8. The term hetman (from the German Hauptmann) originally referred to the commander in chief of the Polish army. The Cossacks used it as the title of their own elected chief. It is comically misapplied here.
9. Grigory Alexandrovich, Prince Potemkin (1739-91), field marshal and statesman, in 1774 became the favorite of the empress Catherine II (1729-96) and thereafter guided Russian state policy.
10. The Italian carabinieri were members of an army corps also used as a police force-a degrading function in the opinion of the Cossacks.
11. On "Crimeans" see note 4 to "St. John's Eve." The allusion is to the Russian conquest of the Crimea from the Turks in 1771.
12. The empress is addressing the dramatist Denis Fonvizin (1745-92), whose plays The Brigadier and The Minor are classics of the Russian theater and the best Russian prose comedies before Gogol's own Inspector General.
13. Jean de La Fontaine (1621-95), the great French poet and fabulist.
14. The iconostasis is an icon-bearing partition with three doors that spans the width of an Orthodox church, separating the sanctuary from the body of the church.
The Terrible Vengeance 1. See note 5 to "The Night Before Christmas."
2. Ksiedzy is the plural of ksiadz, Polish for priest; adopted by Russian, the word acquired pejorative connotations as referring to Roman Catholic priests (see note 6 to "St. John s Eve"). Rebaptizing implied that the priests did not consider the Orthodox Ukrainians to be Christians.
3. The Zaporozhtsy under the leadership of Sagaidachny (see note 2 to "St. John's Eve") campaigned against the Crimean Tartar khanate, remnant of the Golden Horde of the Mongols, and fought them on the shore of the Sivash (the "Salt Lake") in 1620.

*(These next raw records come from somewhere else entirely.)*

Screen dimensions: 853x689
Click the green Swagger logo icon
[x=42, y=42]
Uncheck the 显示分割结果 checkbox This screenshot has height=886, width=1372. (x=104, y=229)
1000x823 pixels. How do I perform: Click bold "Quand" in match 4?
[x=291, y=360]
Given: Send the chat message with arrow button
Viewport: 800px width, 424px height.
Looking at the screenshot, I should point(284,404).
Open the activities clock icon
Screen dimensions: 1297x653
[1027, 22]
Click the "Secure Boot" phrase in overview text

4. See note 1 to "St. John's Eve."
5. The Uniates are adherents of the so-called Union of Brest (Unia in Latin), declared at the church council at Brest in 1595, by which western Russian churches were placed under the jurisdiction of the pope of Rome, with the understanding that, while accepting the dogmas of Roman Catholicism, they would retain the rites of the Eastern Orthodox Church. The Unia aroused great dissension at the time, and has been a cause of struggle in the Ukraine and elsewhere to this day.
6. The Pospolitstvo was the combined nobility of Poland and Lithuania, united under one scepter in 1569.
7. See note 8 to "The Night Before Christmas."
8. The enemy of Christ whose appearance in the "last days" is prophesied in Revelation (11:7), and of whom Saint John writes in his first epistle: "… and as you have heard that antichrist is coming, so now many antichrists have come…" (1 John 2:18).
9. See note 4 to "The Night Before Christmas." It is a popular belief that the soul does not leave this world until forty days after death.
10. See note 2 to "St. John's Eve" and note 3 above.
11. See footnote (author's note) on p. 15.
12. The Liman (an inlet of the Black Sea near Odessa) and the Crimea are in the very south of the Ukraine, as far as possible from Kiev; Galicia, extending to the northern slopes of the Carpathians, is now divided between the western Ukraine and eastern Poland; geographically, it is to the right, not the left, looking south from Kiev.